When a query references data in multiple data planes, the control plane coordinates execution:
  1. Query decomposition — The control plane breaks the query into subqueries, one per data plane
  2. Parallel execution — Subqueries execute independently in each data plane
  3. Result coordination — Results are combined as needed, with the control plane coordinating data movement between planes
The specific data movement depends on the query. For joins across data planes, some data may need to move between planes for the join to complete. The control plane optimizes this movement to minimize data transfer.

Data collaboration flow

When you share data with a partner organization, they query your data through the same architecture:
  1. Partner submits NQL query referencing your dataset
  2. Control plane verifies their permissions against your access rules
  3. Compiled query is sent to your data plane
  4. Your data plane executes and returns results
  5. Partner receives results through the control plane
Your raw data never leaves your data plane—only the query results authorized by your access rules.
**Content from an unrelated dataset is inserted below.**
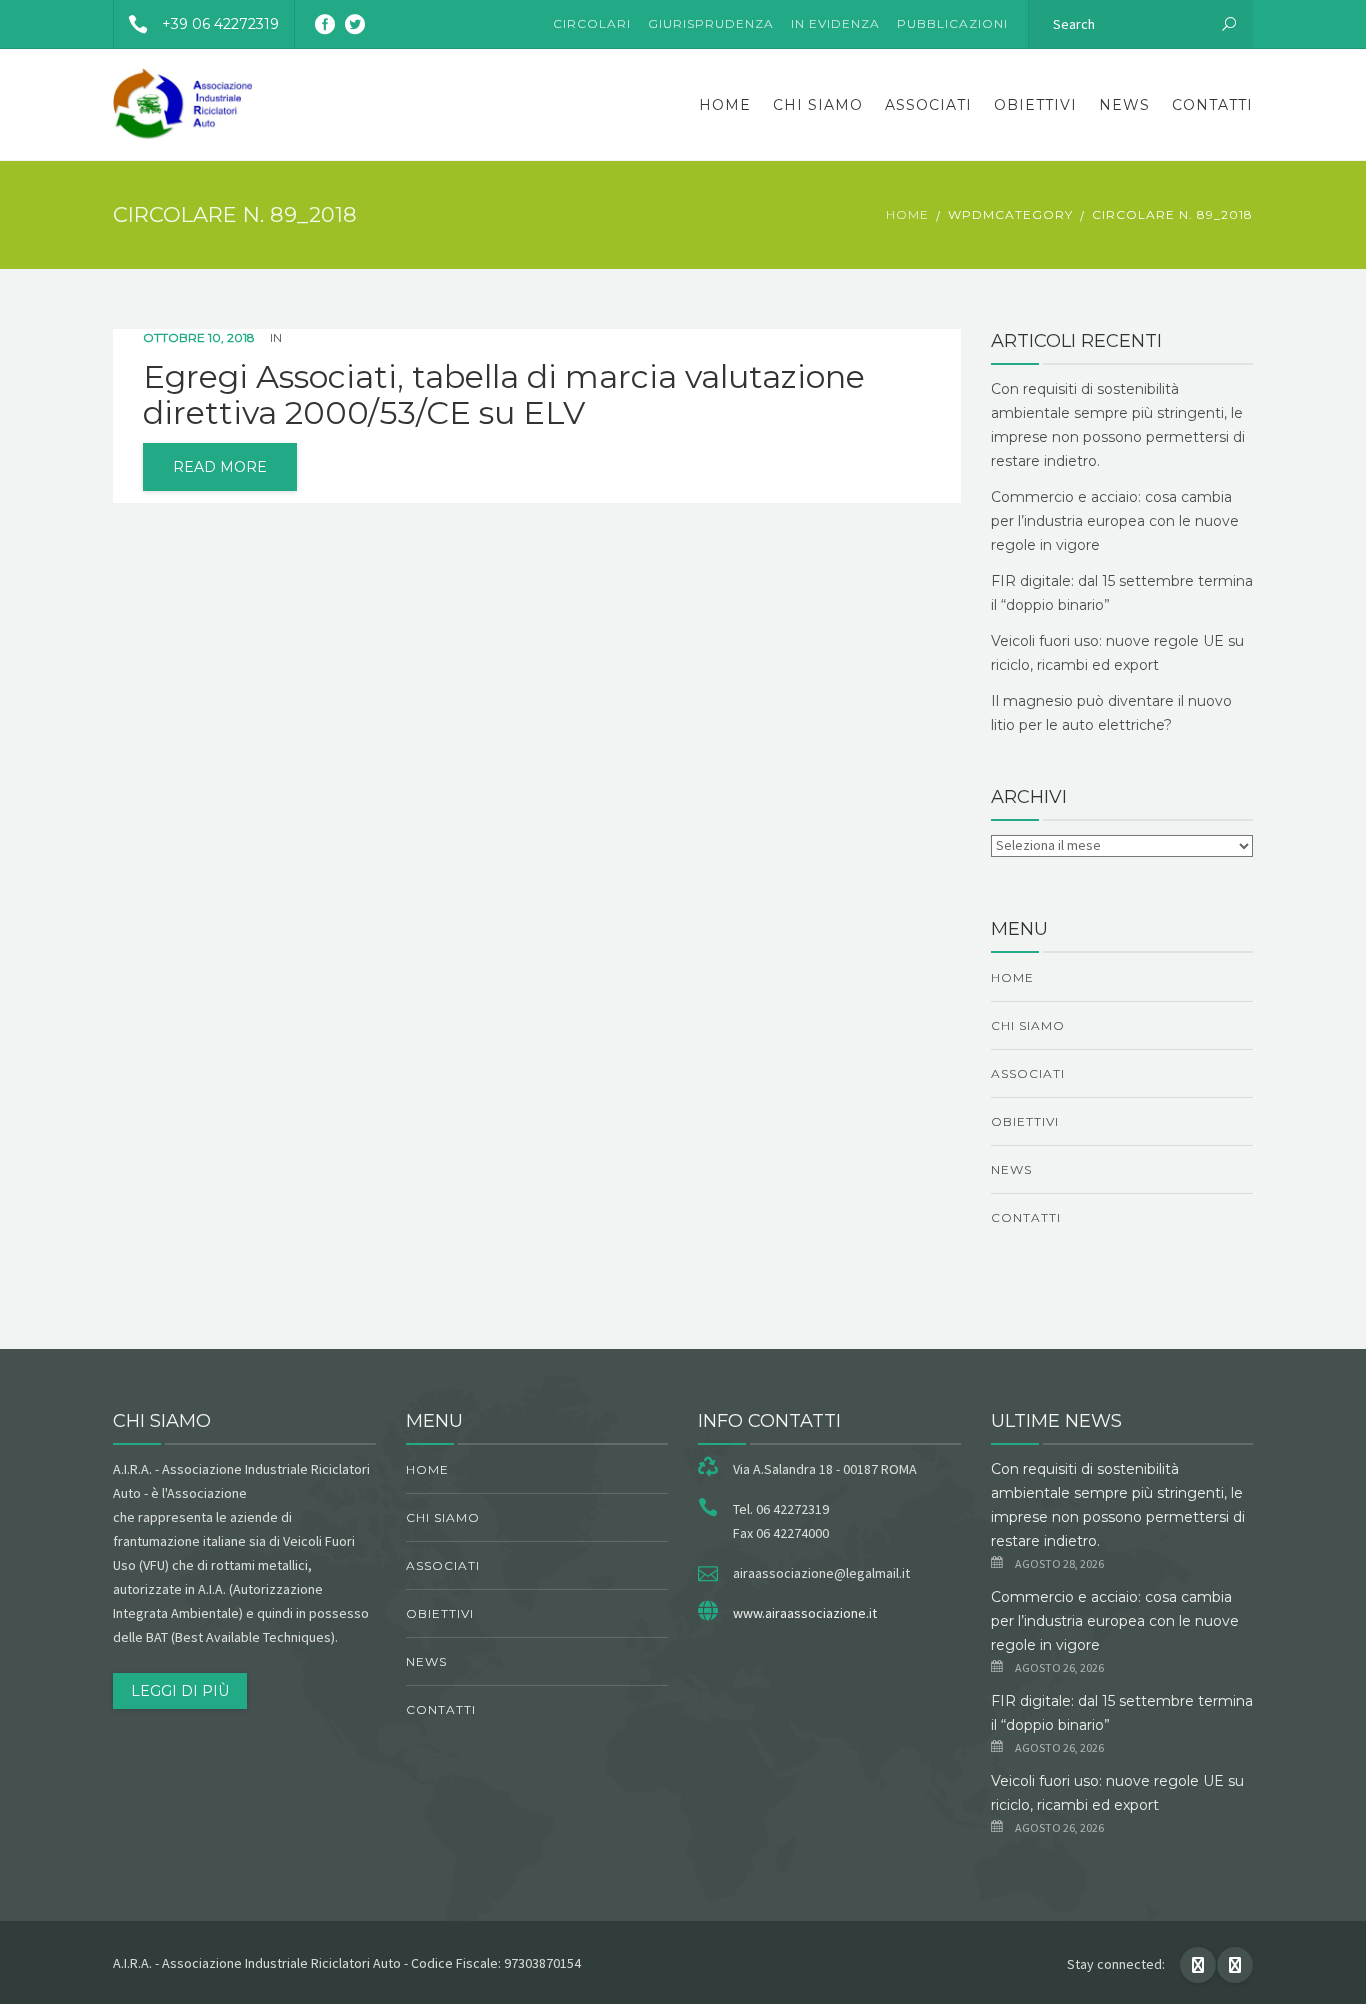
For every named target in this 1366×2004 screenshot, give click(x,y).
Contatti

Data egress via connectors

While the architecture above keeps data within data planes, you often need to deliver data to external destinations for activation. Connectors enable delivery to platforms like advertising DSPs, cloud storage, and data warehouses.

How connectors work

Connectors are pre-built integrations that handle authentication, data formatting, and delivery to external platforms. The data flow for connector-based delivery:
Data Plane                  Connector                External Destination
    │                          │                            │
    │                          │                            │
    │──── Dataset ────────────>│                            │
    │                          │                            │
    │                     ┌────┴────┐                       │
    │                     │ Format  │                       │
    │                     │  Data   │                       │
    │                     └────┬────┘                       │
    │                          │                            │
    │                          │──── Formatted Data ───────>│
    │                          │                            │
    │                          │<──── Confirmation ─────────│
    │                          │                            │
Unlike queries (where only results leave the data plane), connector delivery sends the full dataset to the external destination. This is intentional—connectors exist specifically to move data outside the platform for activation.

Setting up delivery

Connector-based delivery involves two configuration levels:
LevelWhat it configuresExample
ProfileAccount-level authentication and settingsAWS credentials, ad account ID
Delivery settingsJob-specific parametersDestination folder, delivery schedule
Once a connector is configured, delivery options appear automatically when creating materialized views or working with datasets.
Each connector requires specific identifier types to match users on the destination platform. See Connectors Reference for requirements by platform.